Ich glaube, bis wir unseren Schmerz in eine Perle verwandeln können, ist es noch ein weiter Weg.

Alles geschieht zu seiner Zeit ~ wenn der richtige Zeitpunkt da ist. Wir versuchen darauf zu vertrauen, dass es genauso ist. Vieles macht erst im Nachhinein betrachtet Sinn, aber mit der Zeit lernen wir, es eher zu verstehen und gehen unseren Weg gestärkt weiter…

Seit 2 Wochen wohnt nun auch Dein Bruder nicht mehr zuhause. Jetzt ist es noch stiller hier und es hat wieder eine neue Lebensphase begonnen, mit der wir erst mal lernen müssen umzugehen. Vielleicht würdest auch Du schon nicht mehr zuhause wohnen, je nachdem für was für einen Weg Du Dich nach der Schule entschieden hättest und doch wäre dann alles ganz anders.
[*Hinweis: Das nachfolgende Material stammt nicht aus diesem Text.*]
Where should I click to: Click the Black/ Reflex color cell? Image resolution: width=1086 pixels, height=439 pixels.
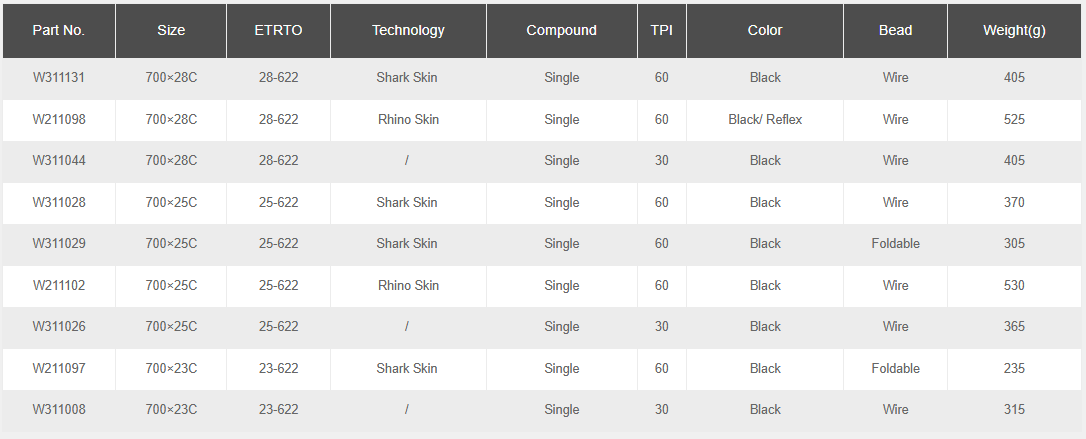pyautogui.click(x=765, y=119)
Nur zu gerne hätten wir auch für Dich Deine Wohnung eingerichtet. Wir wären noch komplett, wären bei Familienfeiern zusammen, an Weihnachten und vor allen Dingen an euren Geburtstagen. Wie oft habe ich in diesem Jahr daran denken müssen, wie wir unsere Silberhochzeit mit euch beiden gefeiert hätten und unsere 50. Geburtstage. Wir hatten uns alles so schön vorgestellt. Dein Tod hat unser Zeitgefühl verändert. Es gibt nur noch ein vorher und ein nachher.
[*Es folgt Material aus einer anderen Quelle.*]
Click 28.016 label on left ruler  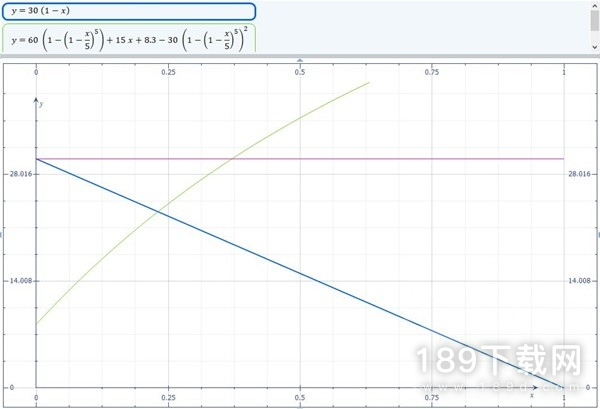[x=18, y=174]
Ich hoffe so sehr, dass uns auch die Zuversicht und die Hoffnung im Jahr 9 ohne Dich nicht verlassen, wir immer wieder die kleinen Lichtpunkte am Ende des dunklen Tunnels sehen und uns an vielen Kleinigkeiten freuen können.
Man muss sich durch die kleinen Gedanken,
die einen ärgern,
immer wieder hindurchfinden,
zu den großen Gedanken,
die einen stärken

Dietrich Bonhoefer

 

Gerne hätte ich noch ein Bild von Dir beigefügt. Doch ich kann keins mehr von Dir zeichnen. Ich sehe, wie Deine Freundinnen sich in den Jahren entwickelt haben. Zu gerne würde ich sehen, wie Du heute aussiehst. Eine hübsche junge Frau. Doch mir fehlt Dein Bild. Wie würdest Du aussehen? Ich kann kein Bild mehr sehen.